Resíduos em aeroportos exigem tratamento especial

Sustentabilidade (25)

Servioeste é a empresa responsável pela operação da Central de Resíduos Infectantes do RIOgaleão – Aeroporto Internacional Tom Jobim e pela coleta de cerca de 300 toneladas de resíduos comuns por mês

Você já parou para pensar qual é o destino daquele copo de café que toma enquanto espera seu voo? Ou então, da embalagem do lanche que consumiu dentro do avião? O que parece ser óbvio é algo que envolve um processo bastante complexo. Por uma questão de saúde pública, todo resíduo produzido em aeroportos, inclusive a bordo de aeronaves, exige cuidados sanitários específicos e destinação correta.

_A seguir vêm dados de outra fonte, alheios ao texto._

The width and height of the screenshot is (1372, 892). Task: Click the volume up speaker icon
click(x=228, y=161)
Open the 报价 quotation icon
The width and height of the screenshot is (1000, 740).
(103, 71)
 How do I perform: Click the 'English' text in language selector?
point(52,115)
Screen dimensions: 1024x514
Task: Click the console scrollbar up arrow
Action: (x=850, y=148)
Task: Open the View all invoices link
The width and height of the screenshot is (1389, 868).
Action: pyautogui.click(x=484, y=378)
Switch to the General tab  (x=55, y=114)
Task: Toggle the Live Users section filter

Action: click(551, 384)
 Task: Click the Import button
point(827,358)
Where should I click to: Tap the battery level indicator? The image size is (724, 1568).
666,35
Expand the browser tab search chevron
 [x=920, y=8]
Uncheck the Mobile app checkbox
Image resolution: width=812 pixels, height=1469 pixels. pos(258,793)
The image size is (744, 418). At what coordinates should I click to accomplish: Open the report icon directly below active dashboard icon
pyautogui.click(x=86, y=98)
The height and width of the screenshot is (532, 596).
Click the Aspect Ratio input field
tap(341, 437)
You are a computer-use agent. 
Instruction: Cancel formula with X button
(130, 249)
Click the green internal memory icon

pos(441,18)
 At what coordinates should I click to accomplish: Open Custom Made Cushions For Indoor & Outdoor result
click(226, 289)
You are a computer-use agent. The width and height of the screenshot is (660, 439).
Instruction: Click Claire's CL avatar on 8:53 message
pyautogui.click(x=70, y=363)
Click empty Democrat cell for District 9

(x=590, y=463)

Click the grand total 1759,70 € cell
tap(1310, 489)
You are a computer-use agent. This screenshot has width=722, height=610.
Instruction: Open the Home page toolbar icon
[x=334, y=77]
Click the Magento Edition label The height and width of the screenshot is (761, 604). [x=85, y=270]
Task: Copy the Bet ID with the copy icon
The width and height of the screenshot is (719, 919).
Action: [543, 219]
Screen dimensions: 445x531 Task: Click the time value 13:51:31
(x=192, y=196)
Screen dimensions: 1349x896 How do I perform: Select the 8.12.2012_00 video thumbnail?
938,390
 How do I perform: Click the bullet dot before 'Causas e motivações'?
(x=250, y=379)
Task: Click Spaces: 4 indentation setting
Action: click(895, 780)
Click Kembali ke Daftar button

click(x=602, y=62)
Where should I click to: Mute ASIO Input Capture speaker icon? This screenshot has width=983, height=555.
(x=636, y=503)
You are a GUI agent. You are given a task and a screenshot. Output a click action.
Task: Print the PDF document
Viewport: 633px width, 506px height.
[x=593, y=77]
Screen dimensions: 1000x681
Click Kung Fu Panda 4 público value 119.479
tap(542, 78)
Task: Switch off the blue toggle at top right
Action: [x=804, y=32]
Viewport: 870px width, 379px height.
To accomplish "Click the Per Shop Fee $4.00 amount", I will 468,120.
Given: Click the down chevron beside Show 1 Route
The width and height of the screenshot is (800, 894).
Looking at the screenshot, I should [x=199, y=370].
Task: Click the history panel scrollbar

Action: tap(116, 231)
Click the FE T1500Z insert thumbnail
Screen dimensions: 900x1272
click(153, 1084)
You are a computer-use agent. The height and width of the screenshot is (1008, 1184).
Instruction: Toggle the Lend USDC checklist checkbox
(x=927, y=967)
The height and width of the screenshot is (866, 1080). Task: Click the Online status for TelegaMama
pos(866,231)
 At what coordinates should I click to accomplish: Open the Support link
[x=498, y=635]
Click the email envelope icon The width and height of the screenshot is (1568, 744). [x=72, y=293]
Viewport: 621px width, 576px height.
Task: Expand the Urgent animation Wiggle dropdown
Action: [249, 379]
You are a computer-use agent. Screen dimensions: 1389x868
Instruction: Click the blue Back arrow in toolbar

O aeroporto é um local onde circulam milhares de pessoas e, consequentemente, a produção de resíduos é alta. No RIOgaleão – Aeroporto Internacional Tom Jobim, no Rio de Janeiro/RJ, um dos maiores do Brasil, são coletadas, em média, 800 toneladas de resíduos por mês. Para dar conta de toda essa demanda, a Servioeste realiza a coleta dos resíduos comuns, em média, três vezes por dia, sendo ainda responsável pela operação da Central de Resíduos Infectantes, que funciona 24 horas por dia dentro do aeroporto.

Uma das preocupações dos órgãos ambientais é com os resíduos considerados infectantes gerados em aeronaves internacionais. Para evitar uma possível transmissão de doença trazida de outro país, os resíduos precisam ser tratados e, só depois, encaminhados para o aterro sanitário, local para onde vão também os resíduos não recicláveis gerados no aeroporto. O aterro obrigatoriamente precisa ficar há mais de 20 quilômetros de distância para não atrair aves que representem risco para pousos e decolagens.

Para tornar mais eficiente o processo de descarte de resíduos no RIOgaleão, centenas de pontos de coleta seletiva estão distribuídos em todas as áreas do aeroporto. Além de desenvolver melhor consciência ambiental aos 16 milhões de passageiros que circulam por ano pelo local, a coleta seletiva também contribui para o processo de reciclagem. Atualmente, 40% das 300 toneladas de resíduos coletados pela Servioeste por mês, são reaproveitados por cooperativas de reciclagem.

O gerente operacional da Central de Resíduos da Servioeste no RIOgaleão, Anderson Pereira Lira, explica que todas as demandas são atendidas com excelência por um grupo de 27 colaboradores altamente qualificados para o trabalho.

“Nós temos uma central específica para o tratamento de resíduos infectantes. Também temos o cuidado de manter a frequência na coleta e em transportar separadamente os resíduos para os devidos destinos, conforme sua classificação. É um grande desafio diário que realizamos com muito zelo, atendendo todas as especificações sanitárias”.

A Servioeste, que está no mercado há 20 anos e atualmente atende cerca de 16 mil clientes em todo o país, está há três anos atuando no gerenciamento dos resíduos no RIOgaleão.